Update model parameters using intermediate layer loss

I am trying to implement a specific functionality using a neural network. I have attached the block diagram of my system. Basically, I am trying to develop a recurrent cell-like functionality where the output of a certain layer (Output of FC2) is used as feedback input to a previous layer (CONV1).

The difference from an RNN cell is that the feedback should update the parameters of the CONV1 layer and the whole network’s parameters should be updated based on an intermediate layer loss.

A simplified version of the code is given below. The way I have implemented, FC2 layer parameters do not get updated during training.

class Net(nn.Module):
    def __init__(self, inputSize, num_classes):
        super(Net, self).__init__()

        # Filtering
        self.conv1 = custom_conv(cnn_N_filt[0], cnn_len_filt[0], fs)

        # Backend
        self.fc1 = nn.Linear(x, y) # Size based on previous layer output

        # Parameter calculation
        self.fc2 = nn.Linear(num_classes+inputSize, 1)

    def forward(self, x, hidden):
        x = F.relu(self.conv1(x, hidden))
        x = F.max_pool1d(x, 2, 2)
        x = x.view(-1, x.shape[1]*x.shape[2])
        x = F.relu(self.fc1(x))
        x = torch.cat((x, inputTemp), dim=1)
        hidden  = F.relu(self.fc2(x))
        hidden = hidden.view(-1)

        return F.log_softmax(x, dim=1), F.sigmoid(hidden)
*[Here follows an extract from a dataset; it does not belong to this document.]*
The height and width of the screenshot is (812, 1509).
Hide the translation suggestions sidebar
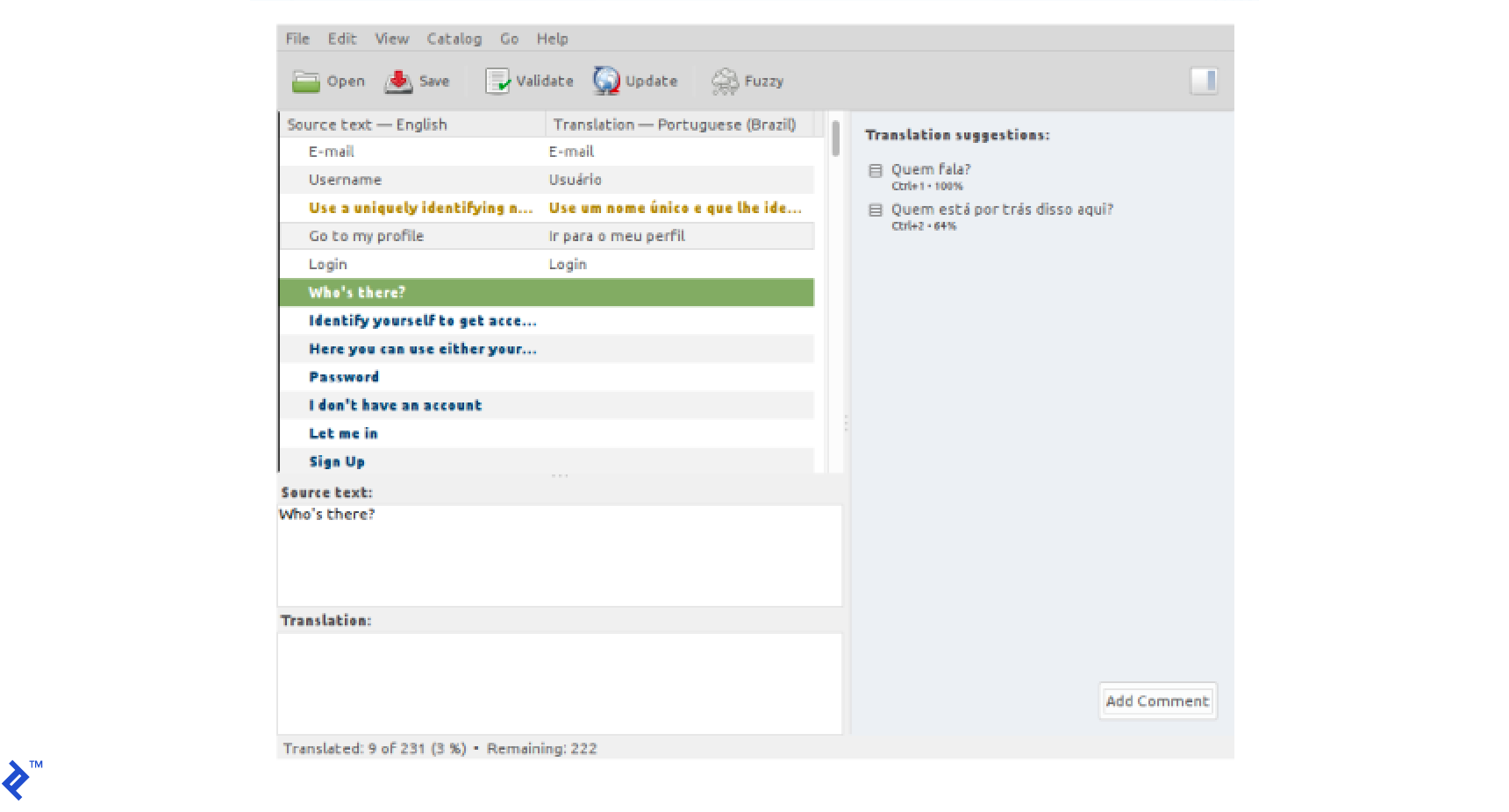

So, I believe the hidden output from FC2 should be given as a model parameter to CONV1 during each forward pass.
Any ideas on how to achieve this?

Hi, in case you still have this problem, I think this could work, it may not be the most optimal solution, because you almost make 2 forward passes and manually toggle the requires grad attribute, which I do not know the computational cost so beware of that.

import torch
import torch.nn as nn

# Example layers
fc1 = nn.Linear(1, 1)
fc2 = nn.Linear(1, 1)
fc3 = nn.Linear(1, 1)
fc4 = nn.Linear(1, 1)
wrapper = nn.Sequential(fc1, fc2, fc3, fc4) # To make zero_grad

# To make the forward of a module, without storing the grad
# for itself, but also without cutting the computation graph.
def pass_no_grad(input, module):
    prev_status = {}
    for name, param in module.named_parameters():
        prev_status[name] = param.requires_grad
        param.requires_grad = False
    out = module(input)
    for name, param in module.named_parameters():
        param.requires_grad = prev_status[name]
    return out

t = torch.randn(1, 1)

x1 = t.clone()

# First path
x1 = fc1(x1)
x2 = x1.detach().clone() # Cut the gradient of the other path
x1 = pass_no_grad(x1, fc2)
x1 = pass_no_grad(x1, fc3)
x1 = fc4(x1)
print('First path grads')
print('1', fc1.weight.grad)
print('2', fc2.weight.grad)
print('3', fc3.weight.grad)
print('4', fc4.weight.grad)


# Second path
x2 = fc2(x2)
x2 = fc3(x2)

print('Second path grads')
print('1', fc1.weight.grad)
print('2', fc2.weight.grad)
print('3', fc3.weight.grad)
print('4', fc4.weight.grad)

First path grads
1 tensor([[-0.1179]])
2 None
3 None
4 tensor([[-0.8320]])
Second path grads
1 tensor([[0.]])
2 tensor([[-0.8599]])
3 tensor([[0.0585]])
4 tensor([[0.]])


As you can see, on one path only the fc1 and fc4 layers have a gradient. In the other path only fc2 and fc3 have non-zero grad, but since the other modules still have requires_grad=True, their gradient is not None, but because it is zero it won’t modify the weight’s values on the optimizer step.
Please let me know if this is what you needed.